O acesso a medicamentos, aconselhamento e exames de aids aumentou, mas houve 2,7 milhões de novos casos de contaminação em 2007 e o vírus da imunodeficiência humana (HIV), que causa a aids, ainda é um grande desafio à saúde global, disse o relatório.

Teguest Guerma, diretora de aids na Organização Mundial de Saúde (OMS), em Genebra, observou alguns progressos, especialmente no acesso a exames de HIV e no aconselhamento e na disponibilização de medicamentos de HIV a grávidas e doentes em países de renda média e baixa.

Mas ela disse que a meta internacionalmente acordada de garantir acesso universal a tratamento até 2010 dificilmente será alcançada e requer um esforço mais concentrado.

"Estamos avançando em direção ao acesso universal, mas ainda não chegamos lá," disse ela em entrevista telefônica.

Desde que a pandemia de aids começou, no início dos anos 1980, mais de 25 milhões de pessoas já morreram do vírus.
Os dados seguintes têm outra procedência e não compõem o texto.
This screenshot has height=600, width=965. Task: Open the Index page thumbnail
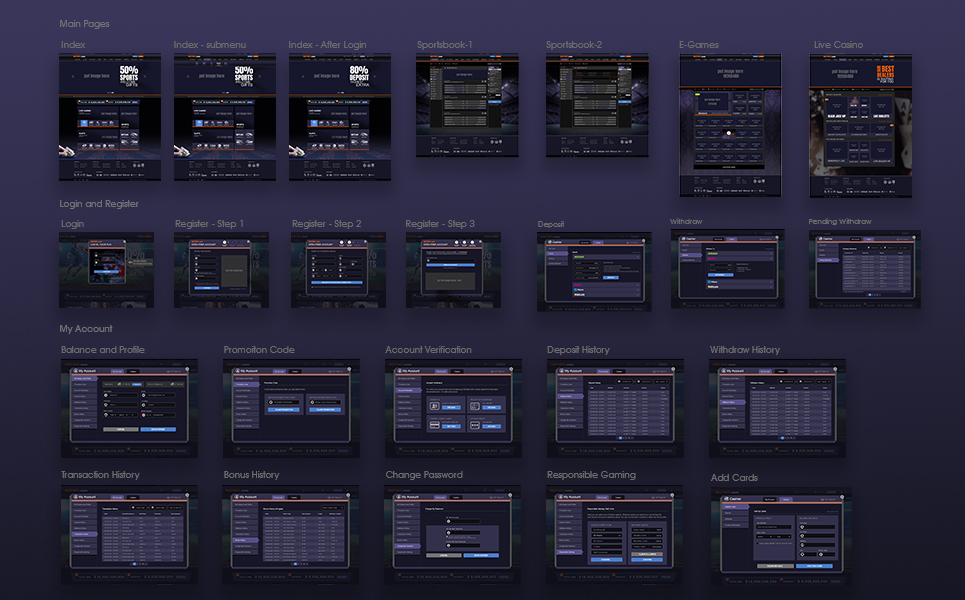[x=110, y=117]
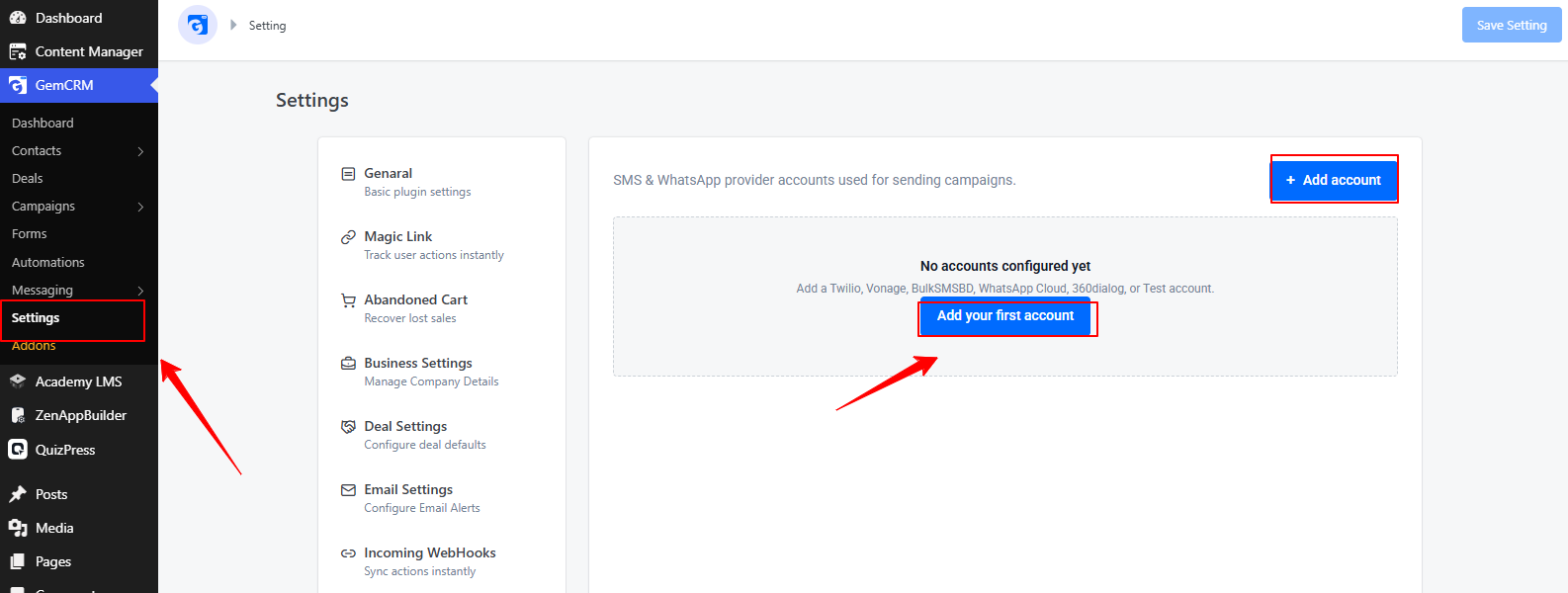The height and width of the screenshot is (593, 1568).
Task: Click the ZenAppBuilder sidebar icon
Action: tap(18, 415)

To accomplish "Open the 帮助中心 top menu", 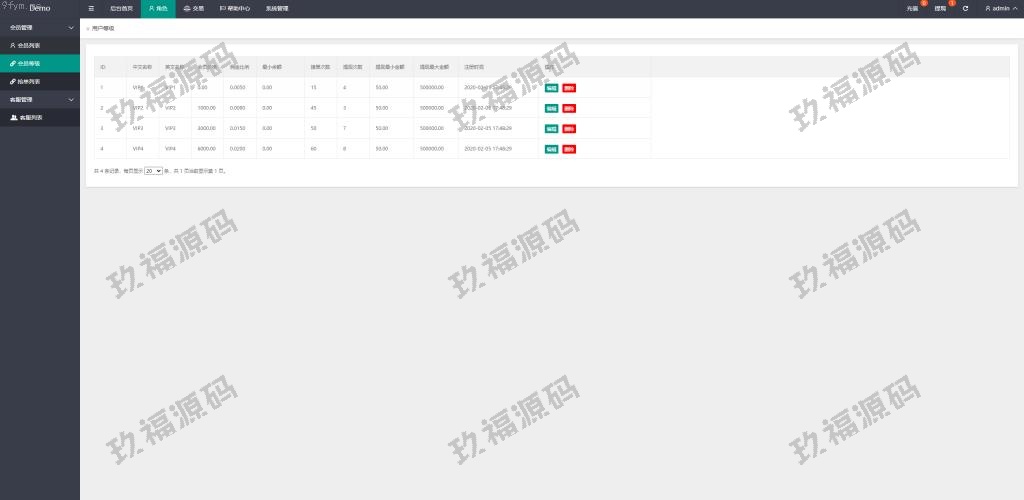I will 235,8.
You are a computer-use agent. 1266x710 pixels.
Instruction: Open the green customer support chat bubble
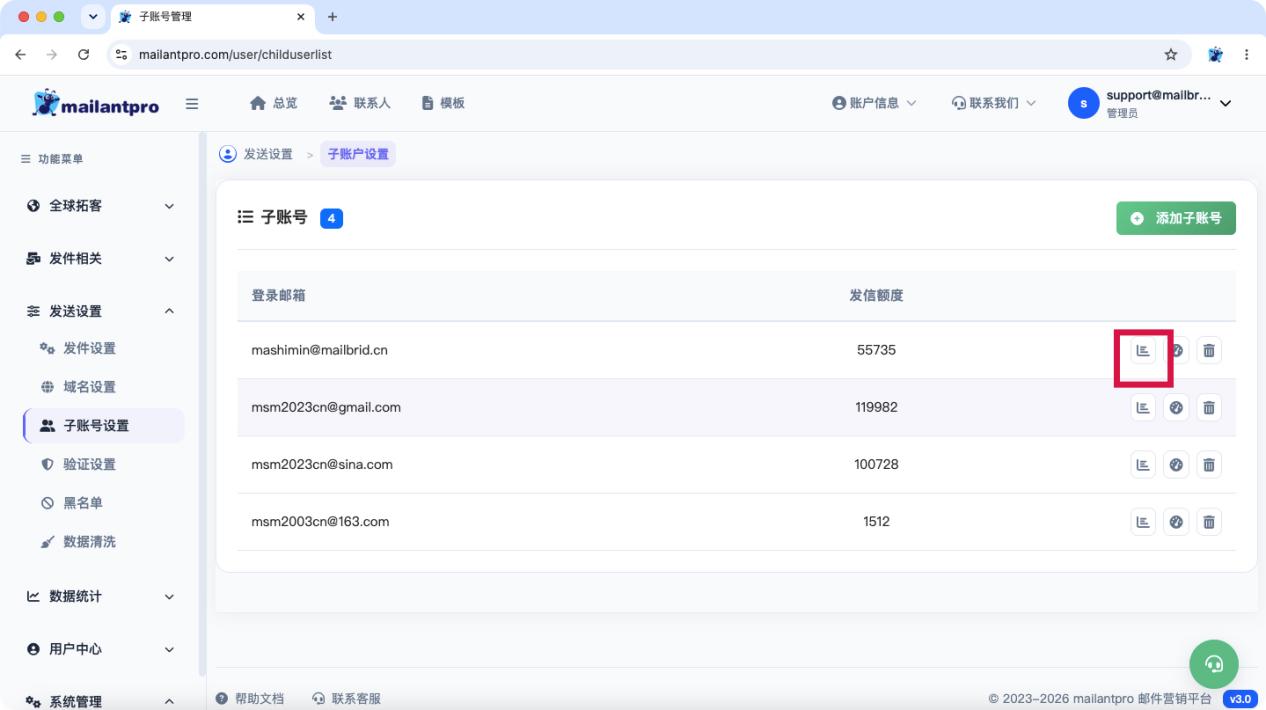coord(1214,663)
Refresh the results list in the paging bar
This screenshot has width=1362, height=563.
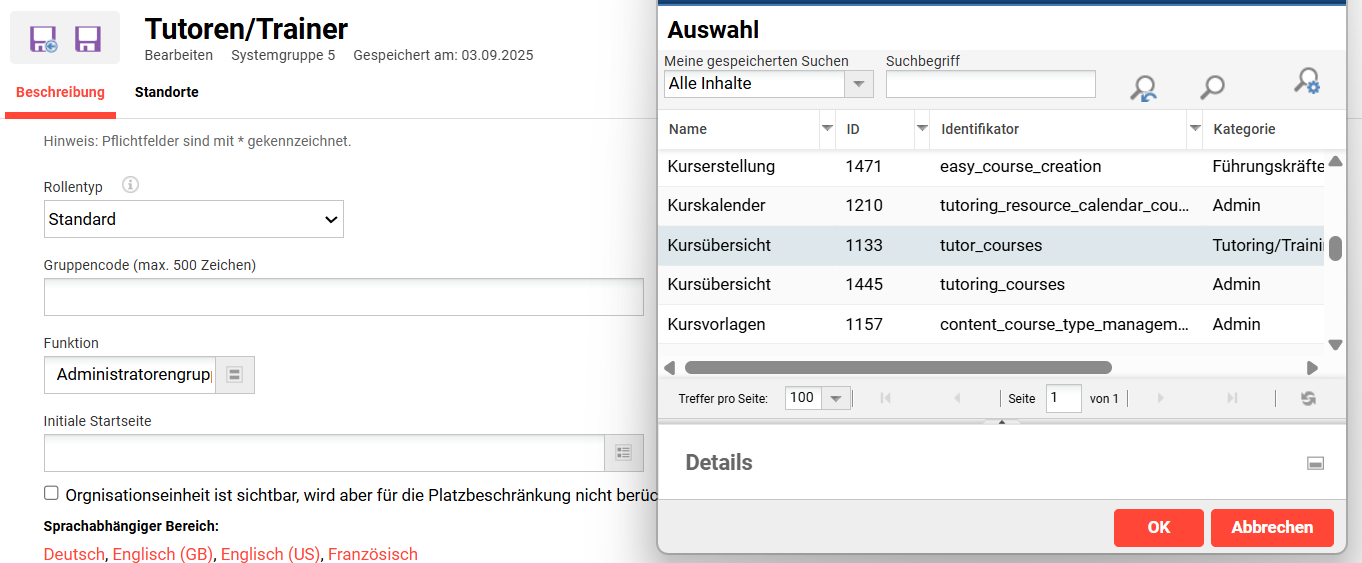click(1308, 398)
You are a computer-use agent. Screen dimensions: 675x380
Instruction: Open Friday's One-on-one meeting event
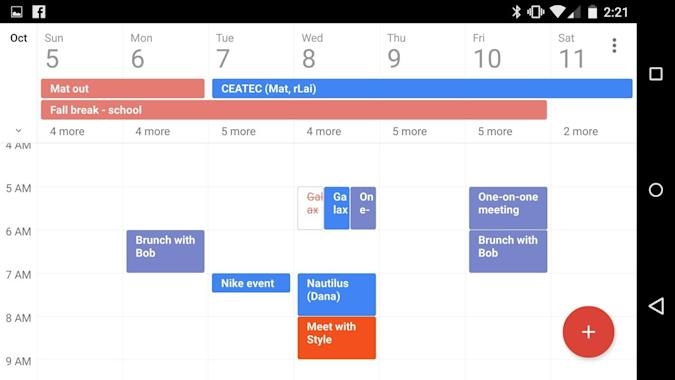(x=508, y=208)
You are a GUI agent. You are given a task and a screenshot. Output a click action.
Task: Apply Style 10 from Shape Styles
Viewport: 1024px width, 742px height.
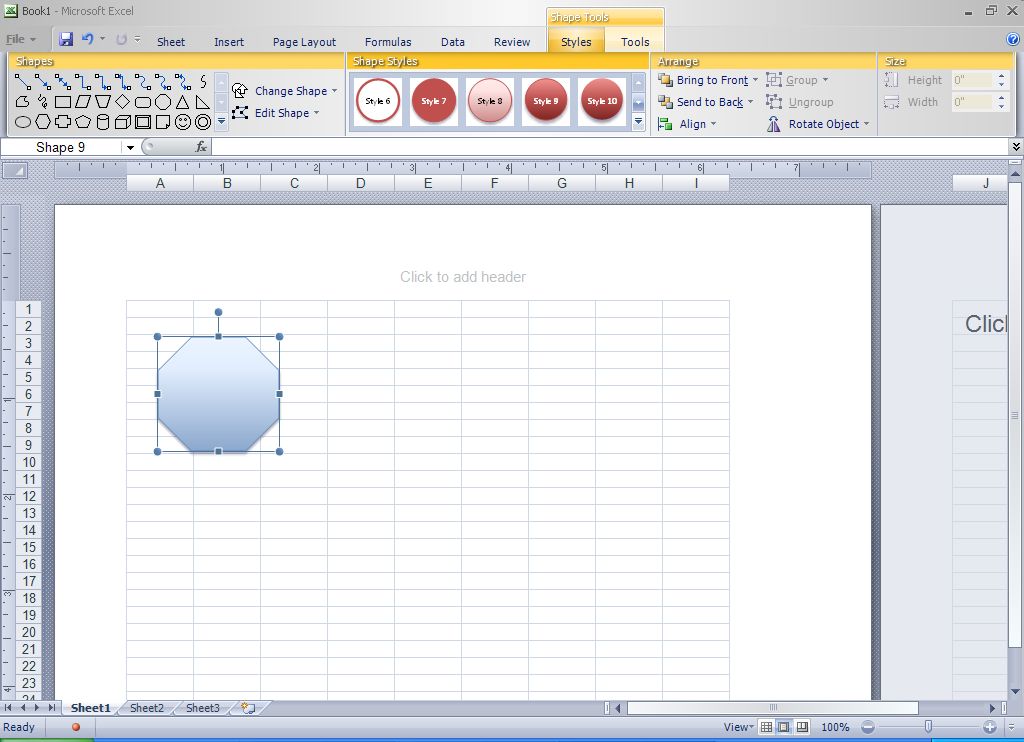[x=601, y=100]
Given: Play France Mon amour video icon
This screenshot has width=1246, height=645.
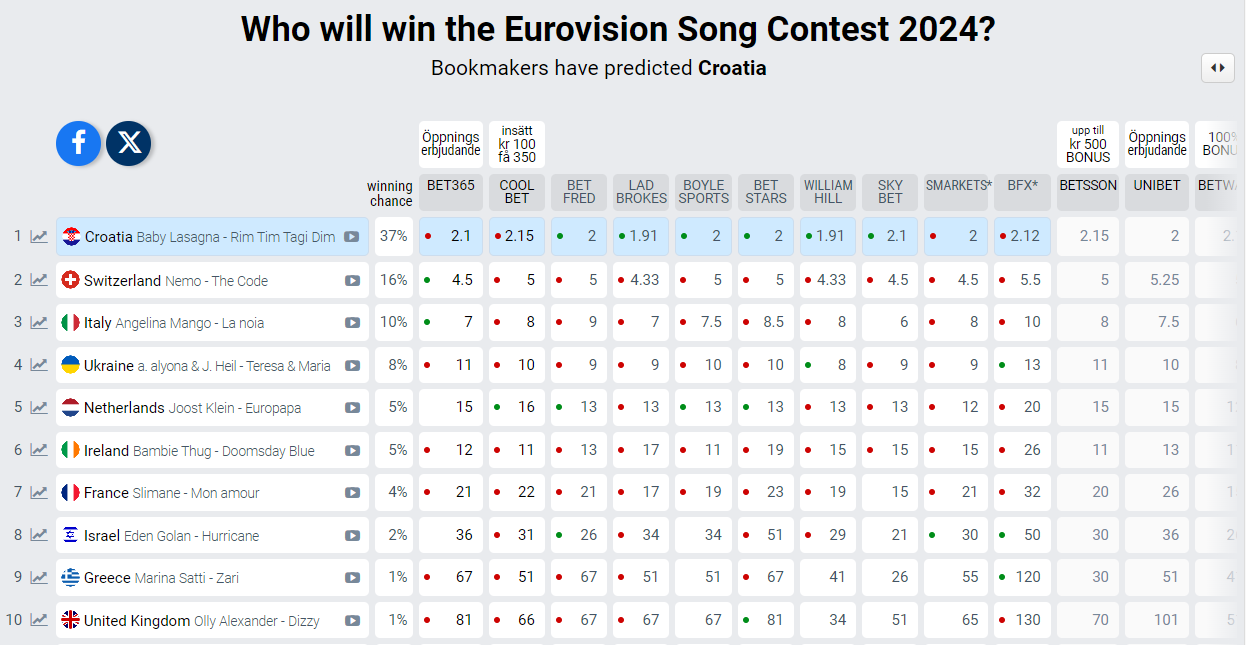Looking at the screenshot, I should pos(352,493).
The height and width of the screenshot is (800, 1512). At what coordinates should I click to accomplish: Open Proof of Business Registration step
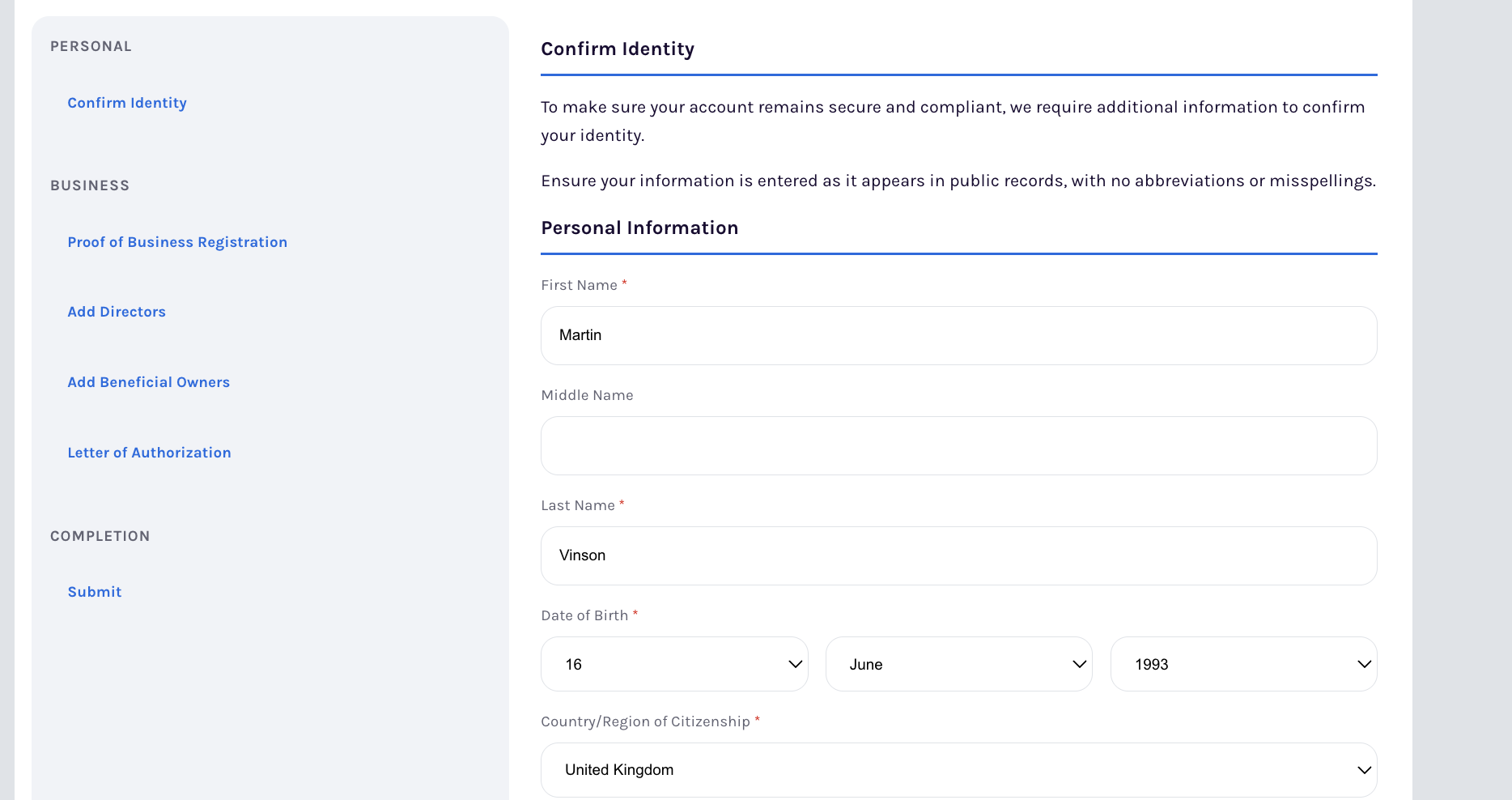[x=177, y=242]
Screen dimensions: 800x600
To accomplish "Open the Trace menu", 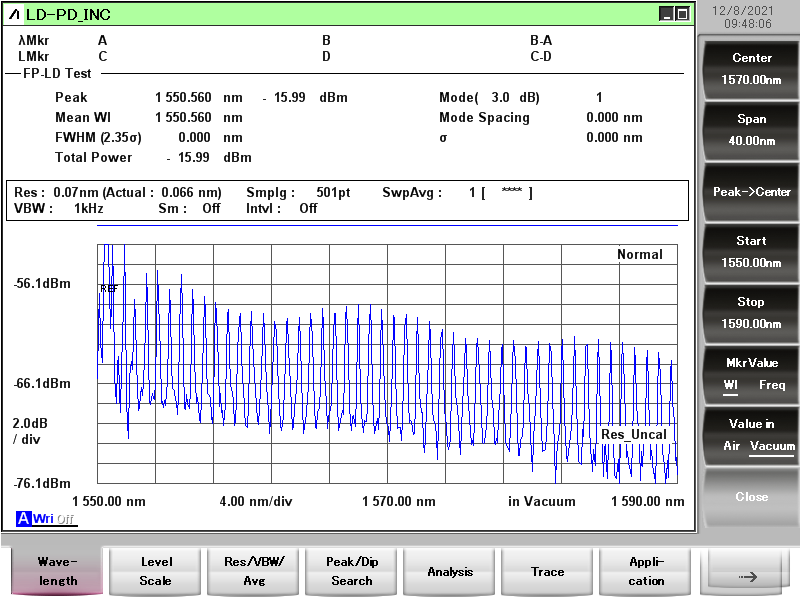I will 547,571.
Não existe cura, mas um coquetel de drogas conhecido como terapia antirretroviral altamente ativa pode manter o vírus sob controle. 

 

Vacina 

Empresas e grupos sem fins lucrativos, além de governos, vêm trabalhando para produzir uma vacina contra o vírus causador da Aids, e especialistas concordam que a vacina será a única maneira de derrotar a doença.

Resultados experimentais divulgados na semana passada mostraram que, pela primeira vez, uma vacina experimental protegeu pessoas contra o vírus - mas reduziu o índice de contaminação em apenas 30 por cento.

"Precisamos continuar com as pesquisas, porque existe a esperança de descoberta de uma vacina," disse Guerma. "Por enquanto, porém, uma vacina de eficácia moderada não pode ser usada sozinha."